И вот в этакое-то политическое тело втянута была свежая ещё силами Русь посредством злополучной Люблинской унии! Предана была наша отрозненная Русь полякам собственными протекторами её, подобно тому, как предал князь Острожский родную племянницу князю Димитрию Сангушку, — нет, хуже! Это была цветущая здоровьем, богатая народными песнями, наивная в возвышенности природного гения своего суламитянка, увлечённая хитростью и насилием придворных старцев к ложу отжившего свой век похитителя женщин. И как сильно было это чувство у русских панов, — у тех русских панов, которых, в их пограничном положении, вечно назирал неприятель, точно грешник праведннка, и скрежетал зубами своими! На избирательном сейме по смерти Сигизмунда Августа, когда султан грозил войной, если поляки изберут короля не по его мысли, представитель червоннорусских послов, перемышльский судья Ориховский, окончил свою речь следующими словами: «Объявляем, что наши сограждане, находясь в крайней опасности, признали за благо — одну часть рыцарства выслать сюда [5]

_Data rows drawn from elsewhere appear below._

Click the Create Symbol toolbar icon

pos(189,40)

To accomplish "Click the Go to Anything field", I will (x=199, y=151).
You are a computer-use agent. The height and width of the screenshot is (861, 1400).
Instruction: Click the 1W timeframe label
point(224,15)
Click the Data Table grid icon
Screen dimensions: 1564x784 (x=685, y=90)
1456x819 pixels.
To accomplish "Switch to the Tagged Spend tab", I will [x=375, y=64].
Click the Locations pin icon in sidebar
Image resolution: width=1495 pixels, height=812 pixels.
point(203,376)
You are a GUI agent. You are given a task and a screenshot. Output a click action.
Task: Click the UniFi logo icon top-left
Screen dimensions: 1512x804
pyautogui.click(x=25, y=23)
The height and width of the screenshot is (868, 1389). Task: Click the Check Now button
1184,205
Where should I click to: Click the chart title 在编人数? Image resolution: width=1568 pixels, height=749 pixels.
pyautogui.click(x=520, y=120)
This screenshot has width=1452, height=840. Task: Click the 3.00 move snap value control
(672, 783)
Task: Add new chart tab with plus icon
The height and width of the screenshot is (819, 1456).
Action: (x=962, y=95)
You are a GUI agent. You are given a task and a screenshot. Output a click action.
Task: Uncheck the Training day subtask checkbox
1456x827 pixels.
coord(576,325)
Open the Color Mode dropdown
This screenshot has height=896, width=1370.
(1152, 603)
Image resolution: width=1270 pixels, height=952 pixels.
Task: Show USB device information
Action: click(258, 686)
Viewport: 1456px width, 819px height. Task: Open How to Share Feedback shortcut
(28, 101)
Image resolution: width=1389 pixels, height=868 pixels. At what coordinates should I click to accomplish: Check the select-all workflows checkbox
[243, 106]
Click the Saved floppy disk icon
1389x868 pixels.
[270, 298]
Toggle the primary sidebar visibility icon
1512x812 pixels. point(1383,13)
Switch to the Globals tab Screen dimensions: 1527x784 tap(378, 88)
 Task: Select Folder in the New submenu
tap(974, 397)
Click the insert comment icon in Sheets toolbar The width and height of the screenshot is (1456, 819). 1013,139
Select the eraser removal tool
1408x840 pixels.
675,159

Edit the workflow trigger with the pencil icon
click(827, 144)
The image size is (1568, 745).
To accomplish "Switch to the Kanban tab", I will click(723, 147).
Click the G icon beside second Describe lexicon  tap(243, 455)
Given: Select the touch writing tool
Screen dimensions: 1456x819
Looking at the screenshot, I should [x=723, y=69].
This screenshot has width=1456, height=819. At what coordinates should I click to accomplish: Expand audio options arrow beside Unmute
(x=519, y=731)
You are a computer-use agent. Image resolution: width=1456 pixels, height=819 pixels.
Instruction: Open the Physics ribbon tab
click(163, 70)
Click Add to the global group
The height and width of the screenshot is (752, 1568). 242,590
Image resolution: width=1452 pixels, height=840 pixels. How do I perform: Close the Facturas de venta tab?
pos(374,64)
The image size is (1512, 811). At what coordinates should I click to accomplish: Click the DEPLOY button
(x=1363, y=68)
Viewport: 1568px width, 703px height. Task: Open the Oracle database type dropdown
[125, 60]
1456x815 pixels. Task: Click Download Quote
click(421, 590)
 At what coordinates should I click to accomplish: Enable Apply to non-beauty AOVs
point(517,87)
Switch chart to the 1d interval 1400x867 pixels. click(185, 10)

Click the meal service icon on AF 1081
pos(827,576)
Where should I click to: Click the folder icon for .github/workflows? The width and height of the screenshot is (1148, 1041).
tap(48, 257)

, а с другой частью остались сторожить, с оружием в руках, границу. Мы — самые верные стражи от двух опасностей: и той, которая угрожает нам с тылу, и той, которая касается всего государства. Любовью к Отечеству заклинаем вас, рыцари, не откажите нам в помощи: нет у нас больше сил к самозащите от непобедимого неприятеля. Турчин собирает на нас неисчислимые громады войска, татарин грабит нас, Москва готовит войну. [6] Если и вы нас оставите, где же тогда надежда избавления? Никто из соседей не примет нас и не приютит у себя, из свободного и сильного народа мы сделаемся невольниками варваров. Это уже последнее притеснение, это последние наши речи, которые к вам обращаем; в последний раз утешаем себя надеждою нерасторжимого и тесного единения и союза с вами. Сограждане, мы ваши клиенты, братья, друзья, родные, мы ваши сыновья, а вы наши отцы, опекуны, защитники. Если изберёте недостойного короля, то мы, выставленные на такую опасность, принуждены будем поддаться грозным и сильным врагам». Ориховсвий, по словам знаменитого летописца Оржельского, говорил эту речь понурым голосом, с грустным выражением лица; из глаз его брызнули слёзы и заставили умолкнуть.Напрасные мольбы, напрасные надежды! Нелюбимый до сих пор шляхтой Папроцкий в то самое время печатал в Кракове своего рода обличение польских панов в их неправдах относительно Руси. «Вы», говорит он, «не жаждете другой свободы, кроме свободы торговать скотом, да наполнять свои засеки и клуни. Не в пёстрых саянах свобода, господа. Это вам засвидетельствуют те, которые побывали уже в лыках (со связанными назади руками). Тогда только свободными назвал бы вас целый свет, когда б вы отразили этого падуха (падишаха) и перегородили татарские проходы». [7]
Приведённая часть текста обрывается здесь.